Anesthesiology. 2020 Dec 1;133(6):1223-1233. doi: 10.1097/ALN.0000000000003568.
Dexmedetomidine is only approved for use in humans as an intravenous medication. An oral formulation may broaden the use and benefits of dexmedetomidine to numerous care settings. The authors hypothesized that oral dexmedetomidine (300 mcg to 700 mcg) would result in plasma concentrations consistent with sedation while maintaining hemodynamic stability.
The authors performed a single-site, open-label, phase I dose-escalation study of a solid oral dosage formulation of dexmedetomidine in healthy volunteers (n = 5, 300 mcg; followed by n = 5, 500 mcg; followed by n = 5, 700 mcg). The primary study outcome was hemodynamic stability defined as lack of hypertension, hypotension, or bradycardia. The authors assessed this outcome by analyzing raw hemodynamic data. Plasma dexmedetomidine concentrations were determined by liquid chromatograph-tandem mass spectrometry. Nonlinear mixed effect models were used for pharmacokinetic and pharmacodynamic analyses.

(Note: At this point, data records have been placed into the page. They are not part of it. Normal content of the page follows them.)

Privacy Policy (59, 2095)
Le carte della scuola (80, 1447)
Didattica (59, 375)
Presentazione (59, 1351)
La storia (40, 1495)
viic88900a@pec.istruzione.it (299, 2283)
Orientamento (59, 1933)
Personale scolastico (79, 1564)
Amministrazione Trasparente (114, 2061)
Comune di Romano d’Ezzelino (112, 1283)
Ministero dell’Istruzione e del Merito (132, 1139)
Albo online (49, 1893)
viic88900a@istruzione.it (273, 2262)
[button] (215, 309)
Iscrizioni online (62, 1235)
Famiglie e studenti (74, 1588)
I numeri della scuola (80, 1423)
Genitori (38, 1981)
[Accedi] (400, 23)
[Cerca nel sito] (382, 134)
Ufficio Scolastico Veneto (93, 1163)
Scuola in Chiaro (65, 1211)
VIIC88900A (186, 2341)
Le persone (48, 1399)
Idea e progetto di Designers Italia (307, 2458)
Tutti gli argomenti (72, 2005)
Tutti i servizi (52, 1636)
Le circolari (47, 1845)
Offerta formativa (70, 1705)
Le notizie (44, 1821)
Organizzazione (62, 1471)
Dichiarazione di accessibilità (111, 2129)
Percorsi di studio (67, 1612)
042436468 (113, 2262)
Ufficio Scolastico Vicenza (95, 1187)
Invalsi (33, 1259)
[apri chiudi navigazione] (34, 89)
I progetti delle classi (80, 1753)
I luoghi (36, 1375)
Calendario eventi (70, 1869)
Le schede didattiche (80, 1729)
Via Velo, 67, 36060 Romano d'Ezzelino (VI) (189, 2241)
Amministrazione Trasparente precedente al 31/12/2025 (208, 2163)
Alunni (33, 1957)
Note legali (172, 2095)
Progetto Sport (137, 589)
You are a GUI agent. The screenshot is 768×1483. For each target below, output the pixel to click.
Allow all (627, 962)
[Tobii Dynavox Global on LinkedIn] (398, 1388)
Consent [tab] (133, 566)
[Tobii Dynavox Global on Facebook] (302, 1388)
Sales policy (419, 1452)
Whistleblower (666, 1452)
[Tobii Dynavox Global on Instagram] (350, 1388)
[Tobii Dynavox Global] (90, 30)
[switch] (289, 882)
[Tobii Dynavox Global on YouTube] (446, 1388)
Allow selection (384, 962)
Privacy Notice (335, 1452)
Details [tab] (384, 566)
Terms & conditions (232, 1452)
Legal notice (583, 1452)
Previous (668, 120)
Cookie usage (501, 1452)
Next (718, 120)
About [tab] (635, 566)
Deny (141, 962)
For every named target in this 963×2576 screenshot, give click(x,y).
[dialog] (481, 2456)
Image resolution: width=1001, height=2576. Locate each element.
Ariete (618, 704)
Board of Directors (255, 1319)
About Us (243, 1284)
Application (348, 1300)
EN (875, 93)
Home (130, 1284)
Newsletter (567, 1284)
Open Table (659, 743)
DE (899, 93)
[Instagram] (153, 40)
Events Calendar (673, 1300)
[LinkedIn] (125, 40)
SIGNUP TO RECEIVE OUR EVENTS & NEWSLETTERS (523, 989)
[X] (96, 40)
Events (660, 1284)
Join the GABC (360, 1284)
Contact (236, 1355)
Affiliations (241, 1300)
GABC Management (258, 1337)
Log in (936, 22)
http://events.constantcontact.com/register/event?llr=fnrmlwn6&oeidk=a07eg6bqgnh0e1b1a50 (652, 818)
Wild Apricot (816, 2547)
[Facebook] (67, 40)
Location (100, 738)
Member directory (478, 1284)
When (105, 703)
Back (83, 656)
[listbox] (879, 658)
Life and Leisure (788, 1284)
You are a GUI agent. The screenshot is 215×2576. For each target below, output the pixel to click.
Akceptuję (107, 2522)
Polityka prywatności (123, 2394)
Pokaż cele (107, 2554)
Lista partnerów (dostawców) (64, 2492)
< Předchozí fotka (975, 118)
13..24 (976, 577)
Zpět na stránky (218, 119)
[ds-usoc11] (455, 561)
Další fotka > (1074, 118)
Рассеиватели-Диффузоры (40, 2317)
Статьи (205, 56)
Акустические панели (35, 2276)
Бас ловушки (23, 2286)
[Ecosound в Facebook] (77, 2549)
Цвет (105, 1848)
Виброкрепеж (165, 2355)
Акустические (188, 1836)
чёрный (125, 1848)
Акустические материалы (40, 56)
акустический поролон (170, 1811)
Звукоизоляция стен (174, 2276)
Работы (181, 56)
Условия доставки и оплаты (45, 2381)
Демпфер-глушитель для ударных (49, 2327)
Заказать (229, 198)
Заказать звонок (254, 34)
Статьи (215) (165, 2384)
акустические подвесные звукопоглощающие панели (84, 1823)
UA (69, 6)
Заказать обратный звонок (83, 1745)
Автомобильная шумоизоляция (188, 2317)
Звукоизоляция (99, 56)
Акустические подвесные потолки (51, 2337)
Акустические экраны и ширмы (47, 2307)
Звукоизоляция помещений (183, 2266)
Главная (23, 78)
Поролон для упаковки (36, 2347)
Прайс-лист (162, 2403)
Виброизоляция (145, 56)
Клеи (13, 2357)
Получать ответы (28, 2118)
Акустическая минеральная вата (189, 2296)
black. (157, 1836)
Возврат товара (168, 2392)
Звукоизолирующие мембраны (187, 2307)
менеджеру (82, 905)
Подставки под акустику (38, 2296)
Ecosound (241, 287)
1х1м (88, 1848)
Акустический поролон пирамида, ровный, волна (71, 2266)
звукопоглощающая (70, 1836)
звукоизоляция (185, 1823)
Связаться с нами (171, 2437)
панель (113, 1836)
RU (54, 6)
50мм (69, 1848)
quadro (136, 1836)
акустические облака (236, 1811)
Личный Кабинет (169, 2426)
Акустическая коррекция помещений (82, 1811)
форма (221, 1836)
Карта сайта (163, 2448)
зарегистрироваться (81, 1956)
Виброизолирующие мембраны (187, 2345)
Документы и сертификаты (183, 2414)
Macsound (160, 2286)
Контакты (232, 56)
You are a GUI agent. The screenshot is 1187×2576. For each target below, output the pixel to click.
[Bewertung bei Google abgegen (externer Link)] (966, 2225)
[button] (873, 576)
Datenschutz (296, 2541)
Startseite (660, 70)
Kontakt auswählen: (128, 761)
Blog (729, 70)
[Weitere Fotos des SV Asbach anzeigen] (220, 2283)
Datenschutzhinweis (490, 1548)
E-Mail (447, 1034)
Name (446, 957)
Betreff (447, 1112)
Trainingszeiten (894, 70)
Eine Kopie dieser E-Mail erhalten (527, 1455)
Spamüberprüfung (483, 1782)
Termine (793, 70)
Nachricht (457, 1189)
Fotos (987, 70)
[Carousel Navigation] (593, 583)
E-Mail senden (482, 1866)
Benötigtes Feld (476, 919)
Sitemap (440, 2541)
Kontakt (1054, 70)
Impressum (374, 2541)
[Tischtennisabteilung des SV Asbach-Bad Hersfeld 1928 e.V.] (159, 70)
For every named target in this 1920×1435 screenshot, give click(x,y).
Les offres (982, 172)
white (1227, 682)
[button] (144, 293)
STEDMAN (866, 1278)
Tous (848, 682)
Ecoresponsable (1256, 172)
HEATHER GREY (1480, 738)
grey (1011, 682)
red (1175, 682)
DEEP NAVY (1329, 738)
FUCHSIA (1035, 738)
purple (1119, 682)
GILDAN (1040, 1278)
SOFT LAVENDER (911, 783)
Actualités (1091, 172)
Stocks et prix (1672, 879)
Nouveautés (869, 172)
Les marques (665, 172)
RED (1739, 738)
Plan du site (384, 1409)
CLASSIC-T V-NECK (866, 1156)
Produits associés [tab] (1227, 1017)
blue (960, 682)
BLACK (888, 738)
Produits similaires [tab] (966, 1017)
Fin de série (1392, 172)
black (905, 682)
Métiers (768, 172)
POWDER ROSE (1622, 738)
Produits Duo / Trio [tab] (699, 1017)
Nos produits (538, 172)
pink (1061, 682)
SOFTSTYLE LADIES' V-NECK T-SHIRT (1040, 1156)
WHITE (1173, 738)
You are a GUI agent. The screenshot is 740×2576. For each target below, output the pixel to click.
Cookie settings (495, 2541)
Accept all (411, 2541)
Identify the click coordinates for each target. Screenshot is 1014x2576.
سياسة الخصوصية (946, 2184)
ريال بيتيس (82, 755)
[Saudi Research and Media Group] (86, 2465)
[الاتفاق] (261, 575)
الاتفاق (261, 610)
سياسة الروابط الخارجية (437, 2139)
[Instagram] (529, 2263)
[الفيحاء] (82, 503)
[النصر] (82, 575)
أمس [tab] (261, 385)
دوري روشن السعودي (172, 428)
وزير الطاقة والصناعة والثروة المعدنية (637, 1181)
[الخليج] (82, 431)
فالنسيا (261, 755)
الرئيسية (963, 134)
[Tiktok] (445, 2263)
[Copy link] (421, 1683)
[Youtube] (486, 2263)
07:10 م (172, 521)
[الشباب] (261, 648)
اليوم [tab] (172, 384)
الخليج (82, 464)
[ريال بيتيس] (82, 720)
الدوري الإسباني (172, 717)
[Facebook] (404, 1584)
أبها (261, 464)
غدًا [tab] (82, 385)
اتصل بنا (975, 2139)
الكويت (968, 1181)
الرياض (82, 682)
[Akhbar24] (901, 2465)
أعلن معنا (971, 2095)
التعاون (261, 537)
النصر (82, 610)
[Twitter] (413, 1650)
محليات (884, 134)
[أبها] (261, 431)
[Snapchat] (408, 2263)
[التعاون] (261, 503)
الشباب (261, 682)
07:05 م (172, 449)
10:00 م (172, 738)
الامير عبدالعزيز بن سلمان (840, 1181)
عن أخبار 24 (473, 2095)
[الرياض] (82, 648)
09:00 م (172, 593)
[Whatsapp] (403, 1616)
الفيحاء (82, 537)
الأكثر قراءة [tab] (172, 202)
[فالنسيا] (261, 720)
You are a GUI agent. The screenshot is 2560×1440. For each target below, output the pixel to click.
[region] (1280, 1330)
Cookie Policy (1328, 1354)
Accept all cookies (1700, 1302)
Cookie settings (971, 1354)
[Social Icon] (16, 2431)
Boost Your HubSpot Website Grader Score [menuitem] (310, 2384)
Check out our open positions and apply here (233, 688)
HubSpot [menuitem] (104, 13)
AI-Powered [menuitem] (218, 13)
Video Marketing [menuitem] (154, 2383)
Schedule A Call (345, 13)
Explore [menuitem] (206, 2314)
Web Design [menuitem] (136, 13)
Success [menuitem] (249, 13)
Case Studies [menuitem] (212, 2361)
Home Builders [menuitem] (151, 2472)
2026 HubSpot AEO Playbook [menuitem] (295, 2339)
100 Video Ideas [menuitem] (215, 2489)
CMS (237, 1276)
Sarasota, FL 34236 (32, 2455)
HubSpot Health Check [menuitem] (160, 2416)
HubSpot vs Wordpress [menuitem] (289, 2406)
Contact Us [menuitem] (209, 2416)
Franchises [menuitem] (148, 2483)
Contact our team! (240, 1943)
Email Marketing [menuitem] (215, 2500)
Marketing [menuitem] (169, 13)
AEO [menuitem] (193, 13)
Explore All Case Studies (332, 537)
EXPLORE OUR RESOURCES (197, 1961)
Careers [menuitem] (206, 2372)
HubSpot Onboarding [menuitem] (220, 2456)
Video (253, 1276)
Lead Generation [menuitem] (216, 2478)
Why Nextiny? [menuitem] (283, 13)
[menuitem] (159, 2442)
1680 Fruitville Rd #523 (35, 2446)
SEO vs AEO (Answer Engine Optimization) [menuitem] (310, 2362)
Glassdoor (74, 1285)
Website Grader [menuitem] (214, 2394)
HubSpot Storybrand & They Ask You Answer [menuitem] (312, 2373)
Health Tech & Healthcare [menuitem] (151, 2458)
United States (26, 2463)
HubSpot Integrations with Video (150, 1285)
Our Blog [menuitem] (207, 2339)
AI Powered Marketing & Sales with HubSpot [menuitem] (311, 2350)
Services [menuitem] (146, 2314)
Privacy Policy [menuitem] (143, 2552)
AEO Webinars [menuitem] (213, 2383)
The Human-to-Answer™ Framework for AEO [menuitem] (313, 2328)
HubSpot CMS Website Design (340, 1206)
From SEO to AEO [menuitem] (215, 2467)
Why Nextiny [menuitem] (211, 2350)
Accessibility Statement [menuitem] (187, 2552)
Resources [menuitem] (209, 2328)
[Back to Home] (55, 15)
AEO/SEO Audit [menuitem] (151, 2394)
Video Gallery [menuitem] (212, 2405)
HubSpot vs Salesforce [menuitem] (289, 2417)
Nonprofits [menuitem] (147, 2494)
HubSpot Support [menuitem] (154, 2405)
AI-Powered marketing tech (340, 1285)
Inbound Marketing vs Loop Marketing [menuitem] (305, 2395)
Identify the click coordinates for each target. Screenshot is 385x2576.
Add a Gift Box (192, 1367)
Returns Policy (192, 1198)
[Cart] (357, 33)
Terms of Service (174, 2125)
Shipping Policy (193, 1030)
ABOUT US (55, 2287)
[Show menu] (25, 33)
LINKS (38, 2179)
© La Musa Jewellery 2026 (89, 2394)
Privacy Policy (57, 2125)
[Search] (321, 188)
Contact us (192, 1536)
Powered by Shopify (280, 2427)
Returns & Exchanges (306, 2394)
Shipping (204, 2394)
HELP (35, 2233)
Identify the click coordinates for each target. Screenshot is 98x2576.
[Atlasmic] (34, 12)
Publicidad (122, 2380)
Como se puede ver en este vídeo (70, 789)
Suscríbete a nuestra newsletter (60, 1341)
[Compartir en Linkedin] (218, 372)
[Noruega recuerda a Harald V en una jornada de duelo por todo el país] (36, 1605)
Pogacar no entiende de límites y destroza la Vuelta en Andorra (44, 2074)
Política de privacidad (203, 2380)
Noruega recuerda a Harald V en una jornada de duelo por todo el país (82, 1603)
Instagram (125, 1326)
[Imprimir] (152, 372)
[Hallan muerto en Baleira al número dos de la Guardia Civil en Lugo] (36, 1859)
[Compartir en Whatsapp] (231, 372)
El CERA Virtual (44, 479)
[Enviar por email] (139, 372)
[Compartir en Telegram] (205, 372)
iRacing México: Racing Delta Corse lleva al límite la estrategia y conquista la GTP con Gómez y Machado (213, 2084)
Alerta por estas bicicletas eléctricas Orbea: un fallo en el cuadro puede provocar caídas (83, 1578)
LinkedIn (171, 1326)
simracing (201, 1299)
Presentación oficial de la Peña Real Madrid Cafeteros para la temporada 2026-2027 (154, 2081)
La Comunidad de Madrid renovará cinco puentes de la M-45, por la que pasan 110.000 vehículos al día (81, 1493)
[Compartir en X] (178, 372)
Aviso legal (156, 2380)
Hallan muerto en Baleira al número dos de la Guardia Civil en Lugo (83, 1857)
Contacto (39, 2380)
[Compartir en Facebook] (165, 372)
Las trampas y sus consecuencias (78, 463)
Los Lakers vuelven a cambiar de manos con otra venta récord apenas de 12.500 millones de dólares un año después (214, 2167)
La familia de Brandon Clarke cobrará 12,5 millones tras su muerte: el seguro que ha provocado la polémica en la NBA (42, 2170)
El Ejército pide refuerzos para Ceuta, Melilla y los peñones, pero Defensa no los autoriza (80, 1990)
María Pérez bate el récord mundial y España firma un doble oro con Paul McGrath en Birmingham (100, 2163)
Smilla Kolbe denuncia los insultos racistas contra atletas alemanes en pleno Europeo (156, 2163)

Oral dexmedetomidine was associated with plasma concentration-dependent decreases in heart rate and mean arterial pressure. All but one subject in the 500-mcg group met our criteria for hemodynamic stability. The plasma concentration profile was adequately described by a 2-compartment, weight allometric, first-order absorption, first-order elimination pharmacokinetic model. The standardized estimated parameters for an individual of 70 kg was V1 = 35.6 [95% CI, 23.8 to 52.8] l; V2 = 54.7 [34.2 to 81.7] l; CL = 0.56 [0.49 to 0.64] l/min; and F = 7.2 [4.7 to 14.4]%. Linear models with effect sites adequately described the decreases in mean arterial pressure and heart rate associated with oral dexmedetomidine administration. However, only the 700-mcg group reached plasma concentrations that have previously been associated with sedation (>0.2 ng/ml).
Oral administration of dexmedetomidine in doses between 300 and 700 mcg was associated with decreases in heart rate and mean arterial pressure. Despite low oral absorption, the 700-mcg dose scheme reached clinically relevant concentrations for possible use as a sleep-enhancing medication.
右美托咪定仅被批准作为静脉内药物用于人类。口服制剂可能会将右美托咪定的用途和益处扩展到众多治疗环境中。作者假设口服右美托咪定(300 mcg 至 700 mcg)将导致与镇静相关的血浆浓度,同时保持血流动力学稳定。
作者对健康志愿者进行了一项单中心、开放标签、I 期剂量递增研究,研究了右美托咪定的固体口服剂型(n = 5,300 mcg;随后 n = 5,500 mcg;随后 n = 5,700 mcg)。主要研究结果是血流动力学稳定性定义为无高血压、低血压或心动过缓。作者通过分析原始血流动力学数据来评估此结果。通过液质联用仪测定血浆右美托咪定浓度。采用非线性混合效应模型进行药代动力学和药效动力学分析。
口服右美托咪定与心率和平均动脉压的血浆浓度依赖性降低相关。500 mcg 组中除 1 例患者外,其余患者均符合我们的血流动力学稳定性标准。血浆浓度曲线通过 2 室、体重比例、一级吸收、一级消除药代动力学模型得到了很好的描述。70 公斤个体的标准化估计参数为 V1 = 35.6 [95%CI,23.8 至 52.8] l;V2 = 54.7 [34.2 至 81.7] l;CL = 0.56 [0.49 至 0.64] l/min;和 F = 7.2 [4.7 至 14.4]%。具有效应部位的线性模型充分描述了口服右美托咪定给药与平均动脉压和心率降低相关。然而,只有 700 mcg 组达到了先前与镇静相关的血浆浓度(>0.2 ng/ml)。
口服 300 mcg 至 700 mcg 剂量的右美托咪定与心率和平均动脉压降低相关。尽管口服吸收低,但 700 mcg 剂量方案达到了可能用作增强睡眠药物的临床相关浓度。